Araqchi Clarifies “Reversibility” of JCPOA Commitments for Iran

News ID: 812373 Service: Nuclear
عراقچی

TEHRAN (Tasnim) – Iran’s Deputy Foreign Minister Abbas Araqchi said the country will be able to “immediately” reverse its commitments under a final nuclear deal with world powers if it finds out that the other side has breached commitments under the Joint Comprehensive Plan of Actions (JCPOA).

Iran and the Group 5+1 (Russia, China, the US, Britain, France and Germany) on July 14 finalized the text of a lasting agreement on Tehran’s nuclear program.

Dubbed the JCPOA, the 159-page document has subjected Iran and the six other countries to comply with a series of commitments, resulting in the termination of sanctions on Iran in exchange for certain restrictions on Tehran’s nuclear program during a defined period of time.

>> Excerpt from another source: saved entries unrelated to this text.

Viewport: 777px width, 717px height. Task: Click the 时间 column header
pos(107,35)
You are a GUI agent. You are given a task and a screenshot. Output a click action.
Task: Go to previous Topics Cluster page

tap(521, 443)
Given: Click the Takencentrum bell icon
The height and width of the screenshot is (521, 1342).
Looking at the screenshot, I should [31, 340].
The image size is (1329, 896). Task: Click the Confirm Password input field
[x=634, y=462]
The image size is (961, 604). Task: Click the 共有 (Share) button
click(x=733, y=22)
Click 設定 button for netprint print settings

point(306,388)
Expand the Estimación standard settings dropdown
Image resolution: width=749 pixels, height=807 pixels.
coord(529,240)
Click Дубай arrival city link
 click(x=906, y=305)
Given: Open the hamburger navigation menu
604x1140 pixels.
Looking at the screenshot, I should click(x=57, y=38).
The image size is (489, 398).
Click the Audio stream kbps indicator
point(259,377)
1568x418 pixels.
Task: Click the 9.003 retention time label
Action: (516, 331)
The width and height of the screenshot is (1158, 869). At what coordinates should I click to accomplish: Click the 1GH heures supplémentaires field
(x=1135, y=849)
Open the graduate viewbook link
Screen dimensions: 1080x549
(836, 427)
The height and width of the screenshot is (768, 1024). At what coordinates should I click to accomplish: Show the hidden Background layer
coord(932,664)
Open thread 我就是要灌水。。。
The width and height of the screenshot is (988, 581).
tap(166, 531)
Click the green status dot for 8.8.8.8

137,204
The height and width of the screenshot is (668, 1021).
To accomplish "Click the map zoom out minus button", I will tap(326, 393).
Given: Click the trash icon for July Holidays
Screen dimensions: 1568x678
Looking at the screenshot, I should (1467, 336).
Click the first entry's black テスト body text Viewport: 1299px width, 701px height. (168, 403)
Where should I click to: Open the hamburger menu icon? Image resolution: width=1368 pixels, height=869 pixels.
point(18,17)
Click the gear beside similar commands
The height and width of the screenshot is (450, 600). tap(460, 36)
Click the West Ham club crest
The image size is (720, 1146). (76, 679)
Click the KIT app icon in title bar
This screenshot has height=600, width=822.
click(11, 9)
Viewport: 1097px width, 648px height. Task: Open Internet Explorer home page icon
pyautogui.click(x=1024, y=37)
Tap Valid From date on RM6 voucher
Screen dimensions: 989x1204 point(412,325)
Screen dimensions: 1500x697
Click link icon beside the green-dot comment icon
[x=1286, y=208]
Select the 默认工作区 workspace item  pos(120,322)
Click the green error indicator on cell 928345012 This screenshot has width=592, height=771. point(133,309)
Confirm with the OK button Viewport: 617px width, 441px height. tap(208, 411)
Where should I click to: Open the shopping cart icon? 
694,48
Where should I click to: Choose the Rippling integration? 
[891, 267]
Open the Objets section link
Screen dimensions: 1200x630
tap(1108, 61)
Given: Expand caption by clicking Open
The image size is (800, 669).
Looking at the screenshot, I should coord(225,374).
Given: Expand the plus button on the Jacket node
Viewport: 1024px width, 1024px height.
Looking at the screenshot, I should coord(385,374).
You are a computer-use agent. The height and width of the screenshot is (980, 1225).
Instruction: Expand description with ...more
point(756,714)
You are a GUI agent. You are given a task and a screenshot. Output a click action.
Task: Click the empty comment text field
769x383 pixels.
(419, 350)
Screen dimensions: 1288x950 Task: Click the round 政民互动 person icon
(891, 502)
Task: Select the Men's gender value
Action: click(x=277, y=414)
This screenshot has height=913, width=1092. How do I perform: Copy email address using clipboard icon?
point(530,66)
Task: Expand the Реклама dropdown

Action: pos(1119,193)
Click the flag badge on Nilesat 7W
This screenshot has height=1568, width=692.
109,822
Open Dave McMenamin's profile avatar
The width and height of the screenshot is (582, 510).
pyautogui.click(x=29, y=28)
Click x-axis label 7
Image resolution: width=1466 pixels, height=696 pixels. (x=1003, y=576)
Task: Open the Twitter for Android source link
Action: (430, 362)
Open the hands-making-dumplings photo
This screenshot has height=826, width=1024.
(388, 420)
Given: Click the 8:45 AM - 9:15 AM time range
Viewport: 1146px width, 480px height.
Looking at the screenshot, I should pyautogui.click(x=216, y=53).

Afterwards, the 15-memebr United Nations Security Council passed a resolution that endorsed the JCPOA.

According to the UNSC Resolution 2231, all previous UNSC sanctions imposed on Iran over its nuclear program will be terminated when the JCPOA takes effect.

The new resolution has also devised a reversibility mechanism in condition that a party complains about a “significant non-performance of commitments under the JCPOA”.

The resolution stipulates that once the UNSC receives a notification by a JCPOA participant state about a significant non-performance of commitments, it will have 30 days to vote on a draft resolution to “continue in effect the terminations” of the previous anti-Iran resolutions.

It also notes that if the UNSC does not adopt a resolution to continue in effect the termination of the past anti-Iran sanctions, all of the previous anti-Iran resolutions will be reinstated in the same manner as before.

The so-called “snapback” plan has caused concern for some Iranian critics. They say that even if Iran makes a complaint about breach of the JCPOA commitments by the other parties, again the UNSC will have the authority to adopt a resolution for keeping the Resolution 2231 in place. Otherwise, the previous anti-Iran resolutions will be automatically reinstated.

In response, Araqchi, who was also a senior negotiator in the nuclear talks,  told the Tasnim News Agency that the JCPOA and the UNSC Resolution 2231 should be taken into account together.

“The talk of reversibility begins from the agreement (JCPOA) and it includes a 60-day process,” he said.

Araqchi explained that in case a party cites any breach of the deal, “the issue should be put forward firstly in a joint commission, then in a meeting of foreign ministers of Iran and the (Group) 5+1, and then in a three-member consultative council,” before the UNSC resolution could be considered.

“It is natural that if the complainant is Iran, the country will no more wait for the (UN) Security Council’s decisions if the issue will be referred to the Security Council after those stages, because the Security Council’s decisions will relate to its own members,” he explained.

Whenever Iran feels the other side has not honored its commitments, the “reversibility” of Tehran’s nuclear program will happen immediately, he said.

“While such reversibility for them requires the case to be sent to the Security Council and going through those processes, for us, it could happen immediately and after 30 days,” Araqchi pointed out.